Mit dem Kind in der Krippe und dem Mann am Kreuz hat Gott alle Gedanken und Vorstellungen korrigiert, die sich Menschen über ihn machen.

Deshalb liegen in Christus verborgen alle Schätze der Weisheit und der Erkenntnis für die Fragen nach Gott und nach dem Sinn unseres Lebens.

Um auf sie Antworten zu finden, können wir immer wieder nur bedenken, was Gott für uns getan hat, als er mit Jesus in diese Welt kam.

Weil in Christus die ganze Fülle der Gottheit leibhaftig wohnt, endete das Leben Jesu nicht mit dem Tod.

Nachdem er am Kreuz gestorben war, ist er auferstanden und lebt in der Herrlichkeit Gottes.

An dieser Fülle haben wir nach unserem Bibelabschnitt teil in ihm, also durch den Glauben an Jesus.

Deshalb wird auch für uns mit dem Tod nicht alles aus sein.

Ich lese immer wieder in Todesanzeigen: „Müh' und Arbeit war sein Leben, Ruhe hat ihm Gott gegeben."

Aber besteht der Sinn unseres Lebens wirklich in Mühe und Arbeit?

Das wäre äußerst bitter.

Deshalb wollen Viele ihr Leben möglichst in vollen Zügen genießen, bevor sie dazu nicht mehr imstande sind, weil sie krank oder alt geworden sind und sterben müssen.

Aber das bedeutet doch, dass für sie das Leben eigentlich sinnlos ist.

Deshalb muss man eben mitnehmen, was es bieten kann, solange man dazu eine Chance hat.

Das ist schade.

Gott ist ja in Jesus Mensch geworden, weil er uns durch den Glauben an Jesus ein Leben bei sich geben will, das nicht mehr vergeht.

Das macht unser Leben sinnvoll und gibt ihm seine Bedeutung, auch wenn wir in den Augen anderer Menschen nichts mehr wert sein sollten.

Wir dürfen uns in unseren Leben und in unserem Sterben geborgen wissen in der Liebe Gottes, die wir daran erkennen, dass er in Jesus Mensch geworden ist und dass Jesus am Kreuz starb.
Freilich kann es sein, dass tiefe Schatten auf unser Leben fallen.

Auch am heutigen Heiligen Abend gibt es Menschen, die schwer krank sind.

Andere sind sehr einsam und denken traurig an die Zeit zurück, als sie zusammen mit anderen Weihnachten feierten.

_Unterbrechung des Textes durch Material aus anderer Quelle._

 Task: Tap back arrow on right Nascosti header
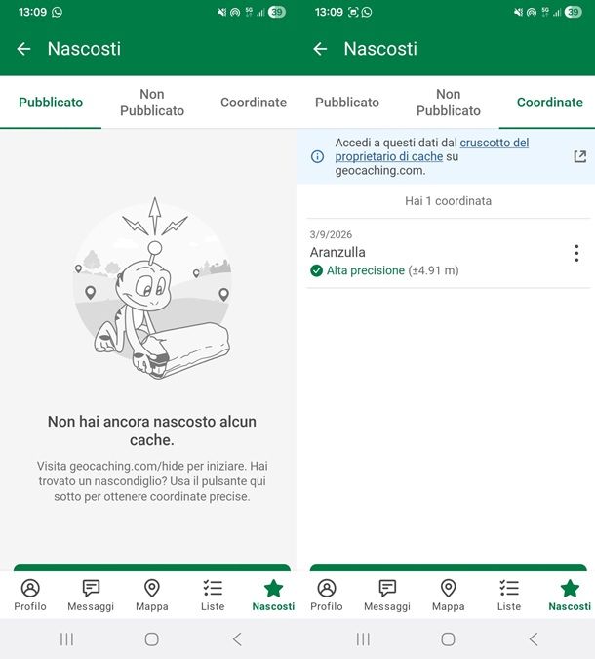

Trotzdem dürfen sie sich darauf verlassen, dass Gott sie liebt, denn er ist auch für sie in dem Jesuskind Mensch geworden.

Damit wird gewiss nicht alles einfach gut.

Schwere Krankheit und große Einsamkeit bleiben schwierige Situationen, die man nicht schön reden kann und darf.

Aber im Glauben an Jesus werden wir sie, wenn vielleicht auch unter Tränen, aushalten können, weil wir uns in der Liebe Gottes geborgen wissen.

Gott gibt uns viel mehr als die Liebe, den Frieden und die Geborgenheit, die uns Menschen geben können.

Er ist in Jesus Mensch geworden, damit wir durch den Glauben an Jesus an der Fülle der Gottheit teilhaben.

Amen.

Der Friede, der höher ist als alle Vernunft, bewahre unsere Herzen und Sinne in Christus Jesus. Amen.